Harriet Krijgh & Magda Amara: Im Dialog

Als Johannes Brahms seine erste Cellosonate e-Moll op. 38 gemeinsam mit dem Widmungsträger Joseph Gänsbacher im engen Freundeskreis uraufführte, war er von dessen Cellokünsten maßlos enttäuscht. Nachdem der Jurist und Hobbymusiker sich schließlich auch noch beschwerte, das Klavier sei so laut, dass man ihn kaum hören könne, erwiderte Brahms bissig: „Glücklicherweise!“. Bei dieser Einspielung ist es anders: Magda Amara erweist sich als überaus einfühlsam agierende Pianistin, sodass der warme und nuancenreiche Celloton der bereits mehrfach ausgezeichneten jungen Cellistin Harriet Krijgh wunderbar zu Geltung kommt. Gemeinsam lassen sie die schwermütige Sonate mal wie ein vertrautes Flüstern, dann wieder wie ein aufbrausendes Gespräch klingen. Ganz in Brahms ursprünglicher Intention ist das Klavier dabei nicht zur bloßen Begleitstimme degradiert, sondern vielmehr ein ebenbürtiger Partner für das Cello. Auch Brahms zweite Cellosonate F-Dur op. 99 haben die beiden Künstlerinnen eingespielt.
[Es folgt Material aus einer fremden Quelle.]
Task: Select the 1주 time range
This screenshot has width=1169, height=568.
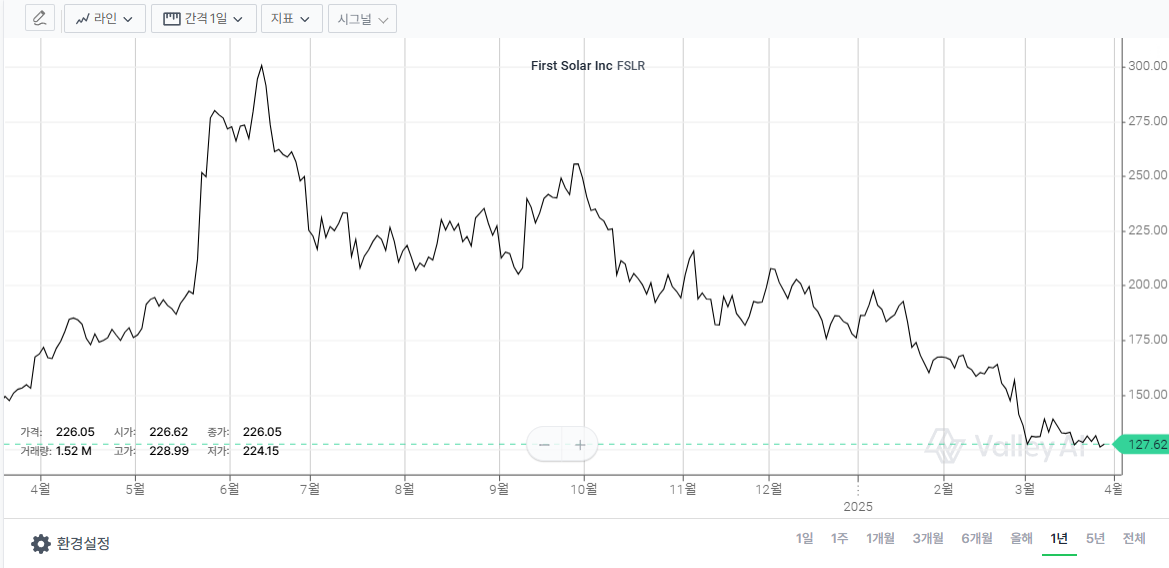Action: pyautogui.click(x=839, y=538)
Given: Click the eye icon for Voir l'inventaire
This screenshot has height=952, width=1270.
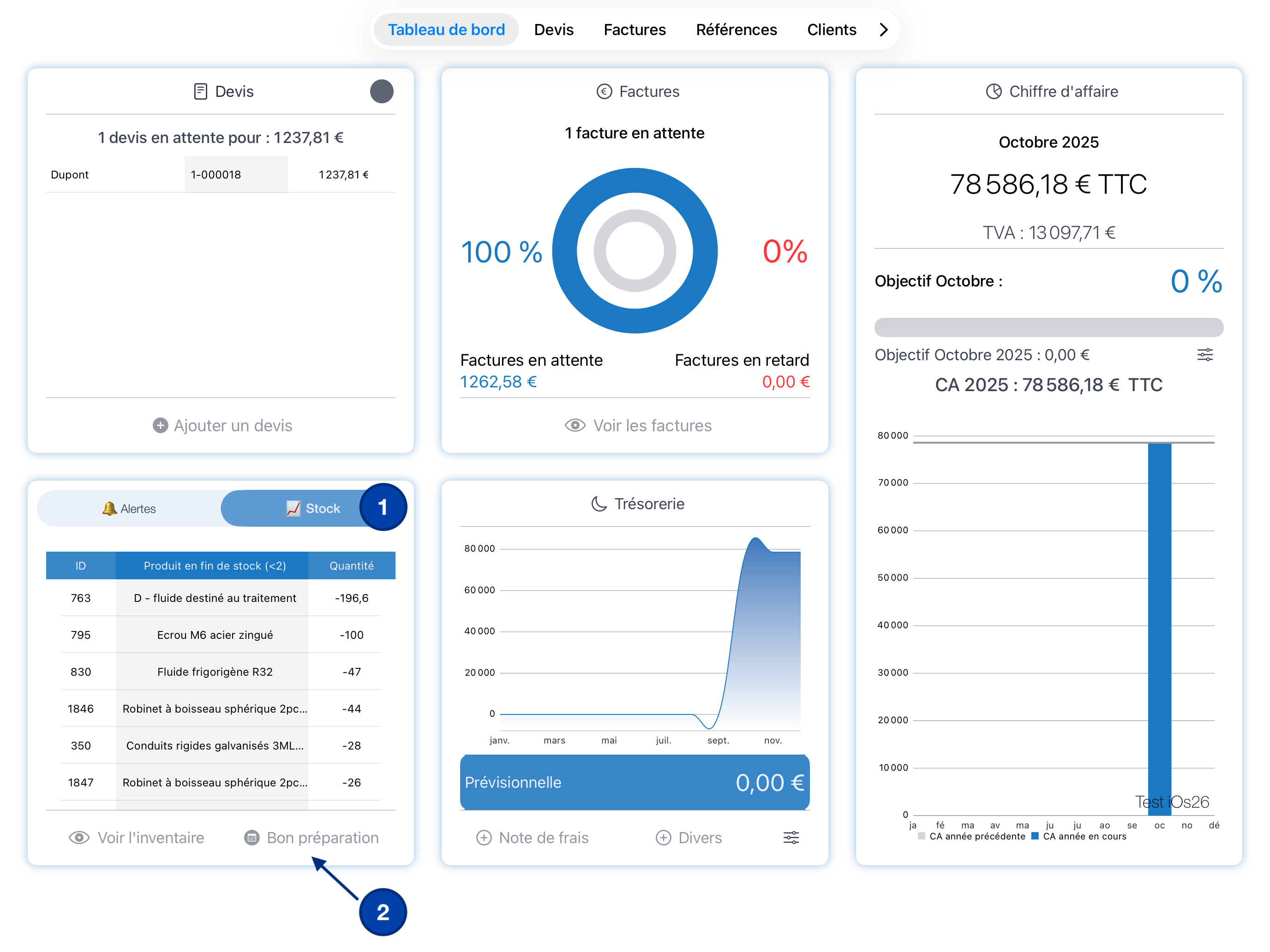Looking at the screenshot, I should [79, 837].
In diesem strahlenden, kraftvollen Werk umspielen sie abwechselnd sanft die Melodien der Anderen und scheinen dann wiederum plötzlich im Unisono zu „singen“. Harriet Krijgh versteht es die gegensätzlichen Temperamente der doch so unterschiedlichen Sonaten hervorzubringen und gemeinsam mit Magda Amara gelingt ein spannender Dialog.